Intrigues,maquignonnage... Usage de la force
Khair-Eddine pacha, successeur de Khaznadar, n’a pas fait long feu. Comme à l’accoutumé, derrière sa démission le favori ben Smail montrait le bout de son nez. Ce prestigieux réformateur tunisien, réfugié à Istamboul, se trouva désigné par le sultan Abdülhamid, grand vizir de la suprême porte. Il va être poursuivi par les trahisons et les attaques de l’entourage du sultan et d’Alkhidaoui Ismail d’Egypt.
Entre temps, le consul Roustan voulait coûte que coûte poursuivre son but. Il utilisait moultes conspirations en collusion, entre autres, avec Mustafa ben Smail. Mais faire plier Sadek bey s’avérait une quasi chimère. Ce dernier campait sur ses positions. Il s’opiniâtrait et refusait de signer le document du « traité de garantie et de protection ». Il jurait ses grands dieux et désavouait avec indignation le traité : « à la paix de l’âme de mes ancêtres, même si le diable lui-même essaye de m’apprivoiser et m’enjôler, jamais je ne livrerais mon pays à Roustant. Qu’il fasse comme bon lui semble. »

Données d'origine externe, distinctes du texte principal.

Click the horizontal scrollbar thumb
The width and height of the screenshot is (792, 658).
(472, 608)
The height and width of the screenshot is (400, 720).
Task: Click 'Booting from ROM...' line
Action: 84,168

-1881-Le consul français n’y allait pas de main morte en vue de déstabiliser le bey. Pour se faire, il saisit le fâcheux incident intervenu suite à une amourette entre un jeune couple de deux tribus. Par malheur, ces tribus sont situées des deux côtés de la frontière algéro-tunisienne. Il fait intervenir un corps expéditionnaire français jusqu’au Kef, prétextant mater les khroumirs qui avaient franchi la frontière algérienne.
Ben Ammou va décrire avec force détails et amertume, les révoltes des populations. Le sang va couler partout, du nord au sud du pays, face à l’avancée de l’armée française. Ces forces armée, envoyés en expédition par la France, avaient atteint Tunis le 11 mai 1881. C’est ainsi, de force, que Sadek bey avait été contraint de signer le traité instaurant le protectorat français en Tunisie.
L’auteur ne manque pas, une fois encore, à faire découvrir à ses lecteurs, des pans oubliés de l’histoire. Un style d’écriture propre à ben Ammou : un humour folâtre en même temps qu’un esprit caustique. Les francophones accèdent aisément à ce récit écrit en arabe. Il pratique certes, une syntaxe simple, facile à saisir ; mais on peut déplorer quelques longueurs.